Consigne 1> Selon l'entretien, combien de personnages le jeu The Long Road comptait-il au début, lorsqu'ils ont été ajoutés au prototype ?
Consigne 2> Indiquez si chacune des affirmations suivantes concorde avec l'entretien, en répondant par oui ou par non et en citant les mots décisifs : (a) la première version de The Long Road était surtout centrée sur les lieux et les directions ; (b) S. N. envisage pour le moment de signer un jeu seule ; (c) Marco et S. N. se rappellent comment est né The Long Road.

Extrait du texte>
>>
S. N. : « On peut dire que nous sommes un peu les Inka et Markus Brand italiens, juste parce que nous sommes mariés et nous avons deux enfants… Ensuite, il nous manque une centaine de jeux et une demi-tonne de prix. Mais on y travaille.
Cependant, nous avons la chance de partager la même passion pour les jeux de société et c’est bien. Créer des jeux nous permet de passer du temps ensemble, de voyager et de nous faire de nouveaux amis. Quoi de mieux ? »
N’as-tu jamais envisagé de signer un jeu toute seule ?
S. N. : « Pas pour le moment. Je pense que la comparaison avec un autre auteur donne souvent lieu à de meilleures idées. Il y a beaucoup d’auteurs qui signent des jeux ensemble parce que la solution que l’un ne trouve pas est évidente pour l’autre. Et Marco et moi nous nous complétons. Donc, si je devais signer un jeu sans Marco, je le signerais probablement avec un autre auteur. Au final, Marco, qui habite avec moi, est la solution la plus pratique ! »
À l’époque, tu nous disais que vos jeux se construisaient en deux temps : ils naissaient dans l’esprit de Marco (via la thématique) et se terminaient grâce à ton travail. Les enfants étaient aussi de la partie pour jouer et tester ! La conception du dernier né, The Long Road, a-t-il suivi ce schéma lui aussi ? Peux-tu nous raconter comment ça s’est passé ?
S. N. : « Les troupeaux ont commencé à faire leurs premiers pas il y a des années et ça fait si longtemps que ni Marco ni moi ne nous souvenons comment est né The Long Road. La première version était principalement centrée sur les lieux et les directions pour les atteindre. Ensuite, comme beaucoup de nos prototypes, après une première phase peu convaincante de test, il restait longtemps à fermenter dans le tiroir. Lorsque nous l’avons récupéré après un certain temps, les personnages sont arrivés (au début, seuls 7, identiques pour tous les joueurs) et le jeu a pris la forme qui l’a conduit à la version finale. Il a tellement changé que beaucoup de ceux qui ont joué aux différentes versions du jeu ne le reconnaîtront pas. Ce serait un peu comme avoir vu un petit enfant toujours avec une sucette et puis le rencontrer adulte avec de la barbe et les poils sur le torse. »
<<
Données fournies>
>>
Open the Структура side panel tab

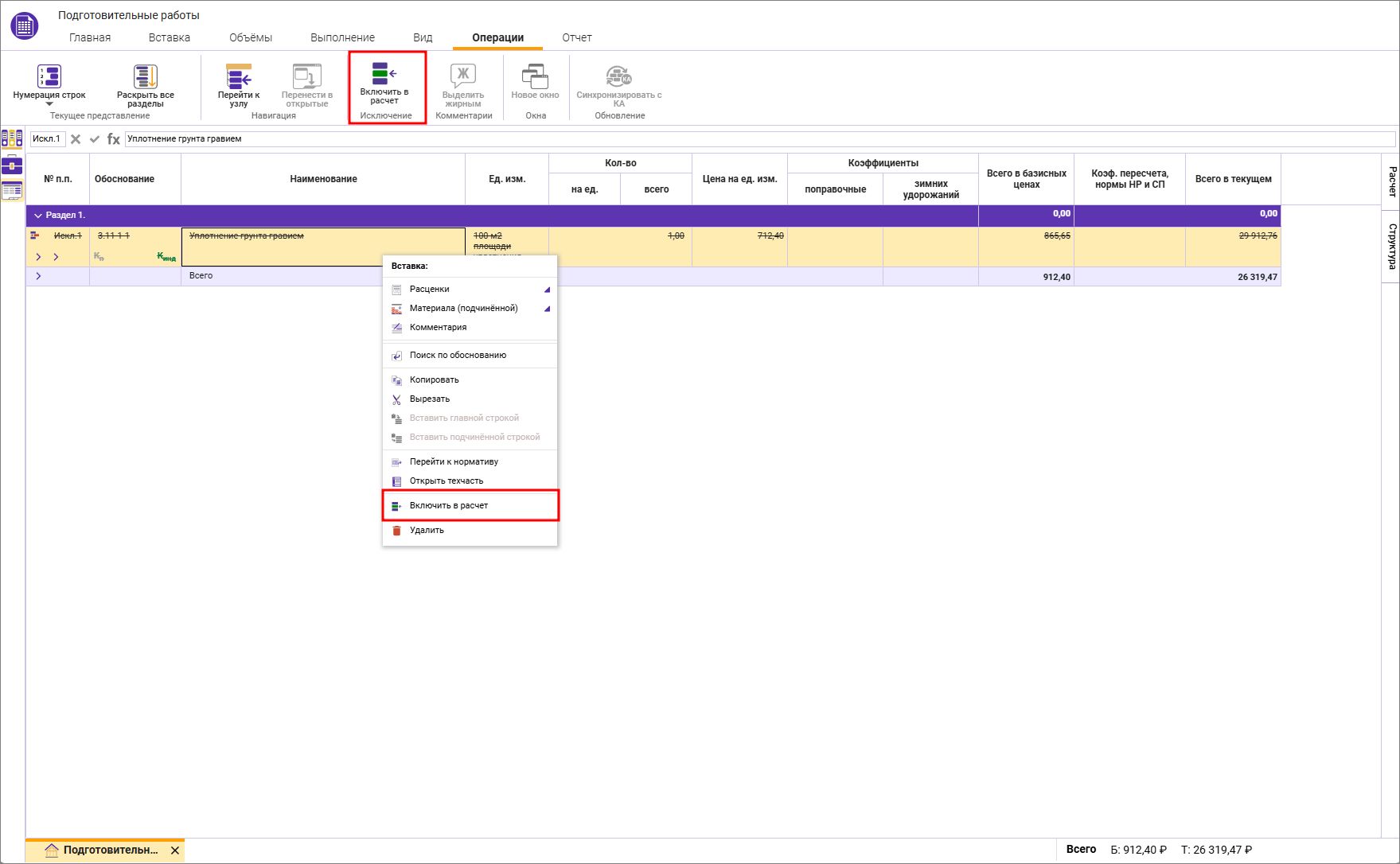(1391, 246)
<<
>>
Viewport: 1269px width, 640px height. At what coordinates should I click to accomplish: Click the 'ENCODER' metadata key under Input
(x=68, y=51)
<<
>>
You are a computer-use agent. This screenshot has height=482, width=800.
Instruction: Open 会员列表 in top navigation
<<
Réponse attendue 1> Sept personnages, identiques pour tous les joueurs.

Réponse attendue 2>
(a) Oui : « La première version était principalement centrée sur les lieux et les directions pour les atteindre. »
(b) Non : « Pas pour le moment. »
(c) Non : « ni Marco ni moi ne nous souvenons comment est né The Long Road. »